Sales of Satellite Communications products consist of custom multi-layer
components, such as Butler matrices and beamforming networks for commercial and
military communication. Satellite Communications sales decreased 40.0% to $1.5
million for the three months ended September 30, 1997 from $2.5 million for the
three months ended September 30, 1996. The decrease was a result of the
completion of the initial product order for the Iridium program in the last
quarter of fiscal 1997, and a delay from the first to the second quarter of
approximately $900,000 in shipments of parts for satellite programs for Harris
and Hughes Space and Communications International, Inc. Sales of Defense
Electronic products consist of Digital Frequency Discriminators ("DFDs"),
Digital RF Memories ("DRFMs"), ESM receivers and Microwave Integrated Circut
components ("MICs"). Defense Electronics sales increased 52.9% to $2.6 million
for the three months ended September 30, 1997 from $1.7 million for the three
months ended September 30, 1996. The increase was a result of increased
shipments of DFDs and DRFMs for foreign sales of the Airborne Self Protection
Jammer ("ASPJ") system.
Gross Profit.
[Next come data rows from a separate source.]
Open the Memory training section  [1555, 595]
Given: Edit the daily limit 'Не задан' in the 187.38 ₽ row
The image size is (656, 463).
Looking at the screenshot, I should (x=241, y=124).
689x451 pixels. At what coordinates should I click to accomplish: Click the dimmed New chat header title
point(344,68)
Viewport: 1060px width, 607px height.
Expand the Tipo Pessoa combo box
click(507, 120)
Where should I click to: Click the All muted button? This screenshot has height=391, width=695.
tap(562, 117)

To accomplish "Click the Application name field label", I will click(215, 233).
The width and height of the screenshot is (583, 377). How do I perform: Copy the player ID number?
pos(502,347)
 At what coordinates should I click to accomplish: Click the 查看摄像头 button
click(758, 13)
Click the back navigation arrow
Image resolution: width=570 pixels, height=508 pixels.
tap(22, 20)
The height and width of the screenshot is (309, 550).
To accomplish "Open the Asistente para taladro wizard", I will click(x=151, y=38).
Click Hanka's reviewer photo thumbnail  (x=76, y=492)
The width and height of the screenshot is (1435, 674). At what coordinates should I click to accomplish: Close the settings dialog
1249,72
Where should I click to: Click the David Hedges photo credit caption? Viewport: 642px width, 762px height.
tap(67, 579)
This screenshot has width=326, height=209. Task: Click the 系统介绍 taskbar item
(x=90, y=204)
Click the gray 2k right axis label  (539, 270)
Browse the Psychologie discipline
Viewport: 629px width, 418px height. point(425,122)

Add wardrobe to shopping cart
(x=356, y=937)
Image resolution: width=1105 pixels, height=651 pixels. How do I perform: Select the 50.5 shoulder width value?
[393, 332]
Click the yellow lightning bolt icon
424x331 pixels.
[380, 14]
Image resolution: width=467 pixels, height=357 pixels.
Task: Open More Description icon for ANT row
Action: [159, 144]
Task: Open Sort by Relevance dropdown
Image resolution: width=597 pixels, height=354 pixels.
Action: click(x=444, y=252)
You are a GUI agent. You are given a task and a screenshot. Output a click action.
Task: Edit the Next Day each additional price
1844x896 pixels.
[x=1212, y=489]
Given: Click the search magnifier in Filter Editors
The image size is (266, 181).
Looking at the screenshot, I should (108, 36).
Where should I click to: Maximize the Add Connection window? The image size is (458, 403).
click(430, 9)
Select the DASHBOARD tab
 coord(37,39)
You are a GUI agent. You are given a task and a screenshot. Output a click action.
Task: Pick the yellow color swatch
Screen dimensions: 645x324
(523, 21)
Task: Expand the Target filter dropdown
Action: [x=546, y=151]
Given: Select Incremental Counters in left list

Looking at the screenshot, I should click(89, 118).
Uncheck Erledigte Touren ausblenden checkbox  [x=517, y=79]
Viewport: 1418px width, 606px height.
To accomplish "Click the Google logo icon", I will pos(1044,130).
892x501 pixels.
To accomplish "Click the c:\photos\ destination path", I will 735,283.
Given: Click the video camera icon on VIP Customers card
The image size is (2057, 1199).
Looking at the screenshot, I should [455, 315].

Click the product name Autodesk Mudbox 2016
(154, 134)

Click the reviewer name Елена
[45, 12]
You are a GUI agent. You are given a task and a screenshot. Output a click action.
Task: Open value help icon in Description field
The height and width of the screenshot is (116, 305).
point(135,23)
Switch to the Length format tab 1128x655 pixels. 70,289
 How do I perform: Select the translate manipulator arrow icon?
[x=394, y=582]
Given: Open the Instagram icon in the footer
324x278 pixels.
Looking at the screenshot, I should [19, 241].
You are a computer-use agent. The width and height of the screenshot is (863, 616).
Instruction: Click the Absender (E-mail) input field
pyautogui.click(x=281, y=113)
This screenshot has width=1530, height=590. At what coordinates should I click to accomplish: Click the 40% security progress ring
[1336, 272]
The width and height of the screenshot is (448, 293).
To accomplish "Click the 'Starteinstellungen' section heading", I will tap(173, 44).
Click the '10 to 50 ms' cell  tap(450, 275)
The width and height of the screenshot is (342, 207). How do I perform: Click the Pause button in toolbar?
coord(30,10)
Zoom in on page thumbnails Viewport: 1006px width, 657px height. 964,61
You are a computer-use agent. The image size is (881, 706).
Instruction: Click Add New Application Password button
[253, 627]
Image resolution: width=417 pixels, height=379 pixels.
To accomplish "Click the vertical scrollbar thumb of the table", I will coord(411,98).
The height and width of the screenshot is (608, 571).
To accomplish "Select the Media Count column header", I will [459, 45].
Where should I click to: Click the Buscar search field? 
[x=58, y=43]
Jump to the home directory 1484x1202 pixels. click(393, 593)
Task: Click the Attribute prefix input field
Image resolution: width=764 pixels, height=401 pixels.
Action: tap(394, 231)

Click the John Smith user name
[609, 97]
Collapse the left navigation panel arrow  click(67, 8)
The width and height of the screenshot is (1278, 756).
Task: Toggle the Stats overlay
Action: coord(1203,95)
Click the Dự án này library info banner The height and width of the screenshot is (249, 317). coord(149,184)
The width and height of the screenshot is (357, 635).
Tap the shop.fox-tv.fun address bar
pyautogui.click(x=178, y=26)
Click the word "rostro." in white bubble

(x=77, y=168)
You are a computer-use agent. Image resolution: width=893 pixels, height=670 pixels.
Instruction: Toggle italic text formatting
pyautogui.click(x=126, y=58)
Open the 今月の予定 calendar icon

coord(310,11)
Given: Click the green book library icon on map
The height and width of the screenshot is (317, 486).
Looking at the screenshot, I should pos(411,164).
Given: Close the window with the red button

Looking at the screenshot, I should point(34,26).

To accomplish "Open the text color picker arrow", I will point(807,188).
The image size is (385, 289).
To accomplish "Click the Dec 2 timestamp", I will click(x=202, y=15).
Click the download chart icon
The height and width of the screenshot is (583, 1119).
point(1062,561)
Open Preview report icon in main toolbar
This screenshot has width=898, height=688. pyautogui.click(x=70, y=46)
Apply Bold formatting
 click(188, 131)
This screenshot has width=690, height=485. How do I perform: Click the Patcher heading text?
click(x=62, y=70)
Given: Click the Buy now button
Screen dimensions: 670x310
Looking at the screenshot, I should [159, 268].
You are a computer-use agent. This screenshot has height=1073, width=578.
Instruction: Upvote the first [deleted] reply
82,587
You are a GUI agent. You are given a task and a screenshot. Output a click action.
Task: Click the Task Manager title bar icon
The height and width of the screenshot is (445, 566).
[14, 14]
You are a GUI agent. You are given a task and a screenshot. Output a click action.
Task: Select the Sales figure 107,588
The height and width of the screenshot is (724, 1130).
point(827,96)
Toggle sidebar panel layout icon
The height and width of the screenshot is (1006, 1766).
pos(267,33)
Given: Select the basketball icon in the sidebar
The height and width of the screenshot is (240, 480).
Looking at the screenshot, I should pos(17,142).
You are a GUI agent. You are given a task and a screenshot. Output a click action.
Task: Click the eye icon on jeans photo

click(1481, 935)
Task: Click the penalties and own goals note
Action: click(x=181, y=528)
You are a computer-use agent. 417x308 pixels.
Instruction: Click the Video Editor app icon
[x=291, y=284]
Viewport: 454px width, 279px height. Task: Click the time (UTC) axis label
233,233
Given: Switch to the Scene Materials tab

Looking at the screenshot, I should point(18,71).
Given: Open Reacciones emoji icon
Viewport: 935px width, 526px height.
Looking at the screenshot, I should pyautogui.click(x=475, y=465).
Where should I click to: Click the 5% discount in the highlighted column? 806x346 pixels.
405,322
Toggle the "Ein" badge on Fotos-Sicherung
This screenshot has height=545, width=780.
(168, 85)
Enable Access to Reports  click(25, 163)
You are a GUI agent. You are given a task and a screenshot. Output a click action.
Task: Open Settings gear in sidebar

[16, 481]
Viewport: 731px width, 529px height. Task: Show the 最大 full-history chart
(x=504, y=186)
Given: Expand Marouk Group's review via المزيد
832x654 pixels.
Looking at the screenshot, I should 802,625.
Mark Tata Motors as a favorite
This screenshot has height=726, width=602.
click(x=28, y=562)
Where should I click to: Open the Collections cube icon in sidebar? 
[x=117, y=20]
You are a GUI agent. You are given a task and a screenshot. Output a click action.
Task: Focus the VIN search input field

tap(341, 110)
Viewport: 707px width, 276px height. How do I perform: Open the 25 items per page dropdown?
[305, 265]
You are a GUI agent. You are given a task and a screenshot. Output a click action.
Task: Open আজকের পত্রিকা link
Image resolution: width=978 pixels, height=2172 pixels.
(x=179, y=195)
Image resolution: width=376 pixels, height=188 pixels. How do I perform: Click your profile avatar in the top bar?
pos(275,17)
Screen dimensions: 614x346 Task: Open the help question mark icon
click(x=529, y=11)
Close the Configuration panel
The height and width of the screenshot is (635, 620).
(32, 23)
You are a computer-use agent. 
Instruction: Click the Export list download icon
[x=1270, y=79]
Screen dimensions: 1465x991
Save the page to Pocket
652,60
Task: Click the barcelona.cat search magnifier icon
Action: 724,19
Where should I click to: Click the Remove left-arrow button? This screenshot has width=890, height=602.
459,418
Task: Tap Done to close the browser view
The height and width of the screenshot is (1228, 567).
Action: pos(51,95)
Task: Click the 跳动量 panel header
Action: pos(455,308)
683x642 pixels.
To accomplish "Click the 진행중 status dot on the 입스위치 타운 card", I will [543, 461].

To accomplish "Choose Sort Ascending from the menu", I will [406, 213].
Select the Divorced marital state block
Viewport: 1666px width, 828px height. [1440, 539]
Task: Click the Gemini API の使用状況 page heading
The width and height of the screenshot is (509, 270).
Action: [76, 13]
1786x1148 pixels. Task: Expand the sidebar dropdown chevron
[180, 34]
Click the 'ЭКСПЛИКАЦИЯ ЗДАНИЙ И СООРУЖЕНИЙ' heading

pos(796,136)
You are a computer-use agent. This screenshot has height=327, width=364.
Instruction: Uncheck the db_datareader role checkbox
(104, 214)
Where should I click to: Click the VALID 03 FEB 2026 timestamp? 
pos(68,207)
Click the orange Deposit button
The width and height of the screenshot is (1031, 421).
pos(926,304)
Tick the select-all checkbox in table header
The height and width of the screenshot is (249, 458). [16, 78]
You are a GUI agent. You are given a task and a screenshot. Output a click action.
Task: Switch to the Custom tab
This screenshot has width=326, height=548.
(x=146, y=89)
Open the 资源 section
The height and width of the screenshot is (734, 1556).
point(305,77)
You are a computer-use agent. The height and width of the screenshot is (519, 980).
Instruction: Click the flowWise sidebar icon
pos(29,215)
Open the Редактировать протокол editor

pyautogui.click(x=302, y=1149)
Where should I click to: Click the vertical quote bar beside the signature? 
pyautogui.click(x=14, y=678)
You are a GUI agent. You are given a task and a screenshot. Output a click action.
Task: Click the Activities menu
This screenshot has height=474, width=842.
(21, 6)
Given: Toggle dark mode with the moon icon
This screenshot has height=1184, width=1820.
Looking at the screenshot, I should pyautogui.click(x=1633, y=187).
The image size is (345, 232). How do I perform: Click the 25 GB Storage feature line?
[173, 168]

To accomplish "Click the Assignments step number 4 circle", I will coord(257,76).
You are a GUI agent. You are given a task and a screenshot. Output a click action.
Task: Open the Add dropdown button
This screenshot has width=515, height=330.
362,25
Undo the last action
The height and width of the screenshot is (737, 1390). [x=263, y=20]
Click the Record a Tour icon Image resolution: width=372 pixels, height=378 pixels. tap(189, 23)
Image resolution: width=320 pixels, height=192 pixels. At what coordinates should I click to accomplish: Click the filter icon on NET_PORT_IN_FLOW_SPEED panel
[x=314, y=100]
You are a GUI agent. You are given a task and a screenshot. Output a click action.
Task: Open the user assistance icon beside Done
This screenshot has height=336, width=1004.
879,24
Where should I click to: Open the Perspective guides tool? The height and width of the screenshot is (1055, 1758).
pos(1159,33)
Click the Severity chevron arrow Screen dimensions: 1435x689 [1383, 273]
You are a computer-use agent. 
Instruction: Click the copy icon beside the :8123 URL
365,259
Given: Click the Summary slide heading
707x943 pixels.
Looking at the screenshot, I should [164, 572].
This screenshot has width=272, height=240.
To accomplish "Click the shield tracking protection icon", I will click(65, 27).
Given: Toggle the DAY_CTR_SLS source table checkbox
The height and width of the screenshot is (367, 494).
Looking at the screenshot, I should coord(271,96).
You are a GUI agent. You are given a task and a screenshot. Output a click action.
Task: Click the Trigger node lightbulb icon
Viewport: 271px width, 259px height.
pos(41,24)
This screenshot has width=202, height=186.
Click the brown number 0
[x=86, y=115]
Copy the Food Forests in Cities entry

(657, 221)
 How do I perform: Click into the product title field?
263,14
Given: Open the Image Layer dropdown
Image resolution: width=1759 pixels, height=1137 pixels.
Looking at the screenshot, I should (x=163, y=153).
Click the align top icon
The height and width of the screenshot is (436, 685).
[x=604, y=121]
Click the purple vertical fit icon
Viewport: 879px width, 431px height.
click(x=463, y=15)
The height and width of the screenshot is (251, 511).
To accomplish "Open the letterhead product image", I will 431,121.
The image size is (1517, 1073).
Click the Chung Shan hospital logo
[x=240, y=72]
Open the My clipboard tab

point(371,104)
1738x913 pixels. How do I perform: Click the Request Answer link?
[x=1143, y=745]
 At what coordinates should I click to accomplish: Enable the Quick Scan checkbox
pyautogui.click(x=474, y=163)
Cost of sales consists primarily of engineering design costs,
material, fabrication costs, assembly costs and test costs. Gross profit
increased 91.7% to $2.9 million for the three months ended September 30, 1997
from $1.5 million for the three months ended September 30, 1996. Gross margin
was 37.1% for the three months ended September 30, 1997 compared to 29.5% for
the three months ended September 30, 1996. The increase in gross margin was due
to economies of scale achieved due to higher volume in the Wireless group.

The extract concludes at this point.